Every line below between the line holding "You are a computer-use agent. Image resolution: width=1024" and the line holding "This screenshot has height=768, width=1024.", inclusive, should be repeated exactly, and all other lines omitted.

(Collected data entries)
⟨
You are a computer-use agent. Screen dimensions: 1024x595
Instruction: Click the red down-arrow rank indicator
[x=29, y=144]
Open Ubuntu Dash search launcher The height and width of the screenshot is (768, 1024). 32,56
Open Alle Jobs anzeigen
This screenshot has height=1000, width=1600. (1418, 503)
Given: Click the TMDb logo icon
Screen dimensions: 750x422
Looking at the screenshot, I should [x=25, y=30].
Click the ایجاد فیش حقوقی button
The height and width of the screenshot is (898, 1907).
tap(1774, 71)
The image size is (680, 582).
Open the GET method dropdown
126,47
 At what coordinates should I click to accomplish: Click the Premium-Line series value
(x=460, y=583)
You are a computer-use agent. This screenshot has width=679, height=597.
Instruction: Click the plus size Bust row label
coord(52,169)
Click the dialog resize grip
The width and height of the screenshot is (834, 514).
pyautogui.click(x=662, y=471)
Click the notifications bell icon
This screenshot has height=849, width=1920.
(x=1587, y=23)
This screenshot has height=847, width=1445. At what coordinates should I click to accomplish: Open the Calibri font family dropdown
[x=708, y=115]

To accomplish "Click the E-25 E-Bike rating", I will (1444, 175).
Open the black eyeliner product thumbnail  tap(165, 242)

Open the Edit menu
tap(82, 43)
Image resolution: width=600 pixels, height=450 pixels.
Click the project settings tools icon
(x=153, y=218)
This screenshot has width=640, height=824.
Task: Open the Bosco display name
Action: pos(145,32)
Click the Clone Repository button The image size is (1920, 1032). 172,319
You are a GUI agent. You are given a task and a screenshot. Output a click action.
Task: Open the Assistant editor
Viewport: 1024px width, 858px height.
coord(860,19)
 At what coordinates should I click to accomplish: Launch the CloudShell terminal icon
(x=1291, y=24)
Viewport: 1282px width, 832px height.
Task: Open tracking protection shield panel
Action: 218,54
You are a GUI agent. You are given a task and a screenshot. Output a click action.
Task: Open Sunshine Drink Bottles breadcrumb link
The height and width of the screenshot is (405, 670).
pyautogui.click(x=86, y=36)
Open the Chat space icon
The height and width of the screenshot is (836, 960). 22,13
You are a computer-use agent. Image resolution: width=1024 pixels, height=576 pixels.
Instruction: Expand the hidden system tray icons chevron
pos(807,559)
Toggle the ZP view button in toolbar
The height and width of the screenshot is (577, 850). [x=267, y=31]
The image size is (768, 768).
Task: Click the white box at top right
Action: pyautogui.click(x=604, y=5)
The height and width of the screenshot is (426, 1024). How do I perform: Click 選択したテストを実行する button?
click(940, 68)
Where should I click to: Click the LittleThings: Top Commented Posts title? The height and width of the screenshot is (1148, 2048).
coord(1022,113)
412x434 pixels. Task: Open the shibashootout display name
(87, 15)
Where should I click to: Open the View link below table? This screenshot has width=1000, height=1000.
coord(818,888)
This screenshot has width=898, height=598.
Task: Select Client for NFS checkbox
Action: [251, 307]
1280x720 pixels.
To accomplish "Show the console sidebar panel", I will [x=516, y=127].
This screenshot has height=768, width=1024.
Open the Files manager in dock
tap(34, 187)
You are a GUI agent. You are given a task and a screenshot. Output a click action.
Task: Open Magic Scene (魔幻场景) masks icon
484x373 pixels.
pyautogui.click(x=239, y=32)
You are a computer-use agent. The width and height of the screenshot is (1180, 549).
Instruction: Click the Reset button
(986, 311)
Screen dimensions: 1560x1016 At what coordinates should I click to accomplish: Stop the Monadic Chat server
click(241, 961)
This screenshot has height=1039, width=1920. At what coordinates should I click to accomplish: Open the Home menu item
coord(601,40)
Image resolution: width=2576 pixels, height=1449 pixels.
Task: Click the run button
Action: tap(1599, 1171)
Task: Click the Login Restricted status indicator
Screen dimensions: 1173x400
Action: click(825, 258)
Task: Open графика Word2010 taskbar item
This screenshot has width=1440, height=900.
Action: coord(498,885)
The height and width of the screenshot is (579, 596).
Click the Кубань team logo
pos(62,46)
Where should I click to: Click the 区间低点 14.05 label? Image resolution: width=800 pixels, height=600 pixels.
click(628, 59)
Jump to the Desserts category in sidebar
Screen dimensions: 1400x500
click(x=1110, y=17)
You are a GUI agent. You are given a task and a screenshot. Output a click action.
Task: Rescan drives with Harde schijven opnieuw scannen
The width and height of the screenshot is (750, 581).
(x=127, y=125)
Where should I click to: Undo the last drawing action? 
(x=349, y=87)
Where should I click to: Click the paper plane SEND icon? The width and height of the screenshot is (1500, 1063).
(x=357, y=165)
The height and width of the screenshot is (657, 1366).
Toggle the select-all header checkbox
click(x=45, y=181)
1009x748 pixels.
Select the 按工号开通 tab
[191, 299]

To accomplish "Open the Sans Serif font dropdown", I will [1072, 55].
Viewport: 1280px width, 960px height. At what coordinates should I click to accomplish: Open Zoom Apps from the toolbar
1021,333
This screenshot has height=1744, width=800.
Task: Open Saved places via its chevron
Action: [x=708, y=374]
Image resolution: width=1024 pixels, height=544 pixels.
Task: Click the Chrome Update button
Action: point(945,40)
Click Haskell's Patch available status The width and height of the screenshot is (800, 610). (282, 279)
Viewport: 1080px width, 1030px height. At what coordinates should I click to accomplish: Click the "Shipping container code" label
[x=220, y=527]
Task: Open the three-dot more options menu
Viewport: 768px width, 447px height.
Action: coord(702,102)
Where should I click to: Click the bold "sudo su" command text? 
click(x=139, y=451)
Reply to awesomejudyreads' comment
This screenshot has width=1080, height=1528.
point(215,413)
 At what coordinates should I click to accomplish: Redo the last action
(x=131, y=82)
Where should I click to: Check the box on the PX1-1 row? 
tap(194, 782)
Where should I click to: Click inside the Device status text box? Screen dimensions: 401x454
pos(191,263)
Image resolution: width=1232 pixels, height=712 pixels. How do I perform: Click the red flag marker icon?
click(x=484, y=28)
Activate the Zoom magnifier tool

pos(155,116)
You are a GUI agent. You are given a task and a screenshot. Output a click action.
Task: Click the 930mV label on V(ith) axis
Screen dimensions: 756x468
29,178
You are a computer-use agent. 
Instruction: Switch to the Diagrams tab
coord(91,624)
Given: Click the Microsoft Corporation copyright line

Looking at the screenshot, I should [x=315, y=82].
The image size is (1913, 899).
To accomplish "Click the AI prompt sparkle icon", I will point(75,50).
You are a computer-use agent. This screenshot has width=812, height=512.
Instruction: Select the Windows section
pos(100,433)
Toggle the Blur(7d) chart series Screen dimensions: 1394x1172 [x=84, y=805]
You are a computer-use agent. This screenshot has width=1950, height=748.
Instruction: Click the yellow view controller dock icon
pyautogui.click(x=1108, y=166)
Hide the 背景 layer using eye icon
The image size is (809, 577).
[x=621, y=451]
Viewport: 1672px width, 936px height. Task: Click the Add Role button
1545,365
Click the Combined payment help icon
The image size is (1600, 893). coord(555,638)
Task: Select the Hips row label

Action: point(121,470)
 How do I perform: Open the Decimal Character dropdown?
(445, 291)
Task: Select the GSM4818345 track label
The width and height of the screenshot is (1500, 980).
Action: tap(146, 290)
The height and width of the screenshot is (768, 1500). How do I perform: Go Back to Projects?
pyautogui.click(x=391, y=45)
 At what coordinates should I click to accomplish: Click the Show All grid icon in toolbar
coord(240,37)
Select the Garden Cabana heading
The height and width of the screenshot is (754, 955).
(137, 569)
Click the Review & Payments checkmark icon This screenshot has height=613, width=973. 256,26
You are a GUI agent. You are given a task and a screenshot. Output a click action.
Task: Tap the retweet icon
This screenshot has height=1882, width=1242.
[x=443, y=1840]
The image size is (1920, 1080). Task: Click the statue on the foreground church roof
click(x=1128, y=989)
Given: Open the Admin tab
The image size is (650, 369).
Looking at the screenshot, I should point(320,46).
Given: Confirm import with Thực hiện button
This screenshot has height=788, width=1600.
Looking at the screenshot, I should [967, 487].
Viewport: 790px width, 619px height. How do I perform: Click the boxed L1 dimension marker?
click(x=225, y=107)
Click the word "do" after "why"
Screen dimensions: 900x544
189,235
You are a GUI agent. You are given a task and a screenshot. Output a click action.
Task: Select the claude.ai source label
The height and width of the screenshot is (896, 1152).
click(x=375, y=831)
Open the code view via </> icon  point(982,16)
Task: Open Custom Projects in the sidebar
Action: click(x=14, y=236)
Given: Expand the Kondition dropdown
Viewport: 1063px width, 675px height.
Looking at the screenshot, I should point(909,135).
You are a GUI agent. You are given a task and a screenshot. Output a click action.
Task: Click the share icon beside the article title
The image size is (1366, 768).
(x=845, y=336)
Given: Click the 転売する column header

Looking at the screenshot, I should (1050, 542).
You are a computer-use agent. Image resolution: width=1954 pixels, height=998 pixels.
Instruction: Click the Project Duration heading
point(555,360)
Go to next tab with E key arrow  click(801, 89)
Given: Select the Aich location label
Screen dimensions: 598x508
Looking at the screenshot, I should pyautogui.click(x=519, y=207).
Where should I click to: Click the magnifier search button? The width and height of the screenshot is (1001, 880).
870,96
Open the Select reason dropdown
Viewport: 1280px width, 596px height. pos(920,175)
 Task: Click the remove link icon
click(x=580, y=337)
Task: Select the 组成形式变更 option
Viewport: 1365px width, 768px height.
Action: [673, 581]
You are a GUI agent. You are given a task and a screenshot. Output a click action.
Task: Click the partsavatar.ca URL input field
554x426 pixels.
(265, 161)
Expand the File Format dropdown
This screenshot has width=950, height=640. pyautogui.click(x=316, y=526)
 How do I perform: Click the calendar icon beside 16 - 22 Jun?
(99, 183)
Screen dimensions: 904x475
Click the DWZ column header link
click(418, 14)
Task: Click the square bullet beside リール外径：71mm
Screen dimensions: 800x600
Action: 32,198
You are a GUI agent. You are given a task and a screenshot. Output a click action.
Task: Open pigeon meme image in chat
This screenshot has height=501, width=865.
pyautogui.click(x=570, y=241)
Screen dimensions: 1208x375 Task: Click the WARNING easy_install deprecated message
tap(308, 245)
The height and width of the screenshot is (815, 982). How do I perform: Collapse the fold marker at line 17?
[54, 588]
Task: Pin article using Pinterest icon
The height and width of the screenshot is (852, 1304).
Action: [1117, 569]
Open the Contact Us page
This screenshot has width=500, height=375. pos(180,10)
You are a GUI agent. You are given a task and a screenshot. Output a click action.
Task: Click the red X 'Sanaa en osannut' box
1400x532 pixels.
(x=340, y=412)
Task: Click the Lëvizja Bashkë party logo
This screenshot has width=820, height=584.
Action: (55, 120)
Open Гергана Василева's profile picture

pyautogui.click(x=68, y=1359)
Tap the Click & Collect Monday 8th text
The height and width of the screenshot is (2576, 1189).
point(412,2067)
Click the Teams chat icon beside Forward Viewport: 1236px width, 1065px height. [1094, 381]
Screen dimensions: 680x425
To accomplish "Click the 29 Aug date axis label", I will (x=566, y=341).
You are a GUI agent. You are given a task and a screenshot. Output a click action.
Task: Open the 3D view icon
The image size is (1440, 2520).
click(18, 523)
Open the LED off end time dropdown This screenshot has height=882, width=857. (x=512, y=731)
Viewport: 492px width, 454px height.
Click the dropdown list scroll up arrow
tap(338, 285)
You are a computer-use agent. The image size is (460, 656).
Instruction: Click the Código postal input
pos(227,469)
⟩
▶ **Answer to this task**:
You are a computer-use agent. Image resolution: width=1024 pixels, height=576 pixels.
Instruction: Expand the hidden system tray icons chevron
pos(807,559)
Toggle the ZP view button in toolbar
The height and width of the screenshot is (577, 850). [x=267, y=31]
The image size is (768, 768).
Task: Click the white box at top right
Action: pyautogui.click(x=604, y=5)
The height and width of the screenshot is (426, 1024). How do I perform: Click 選択したテストを実行する button?
click(940, 68)
Where should I click to: Click the LittleThings: Top Commented Posts title? The height and width of the screenshot is (1148, 2048).
coord(1022,113)
412x434 pixels. Task: Open the shibashootout display name
(87, 15)
Where should I click to: Open the View link below table? This screenshot has width=1000, height=1000.
coord(818,888)
This screenshot has width=898, height=598.
Task: Select Client for NFS checkbox
Action: [251, 307]
1280x720 pixels.
To accomplish "Show the console sidebar panel", I will [x=516, y=127].
This screenshot has height=768, width=1024.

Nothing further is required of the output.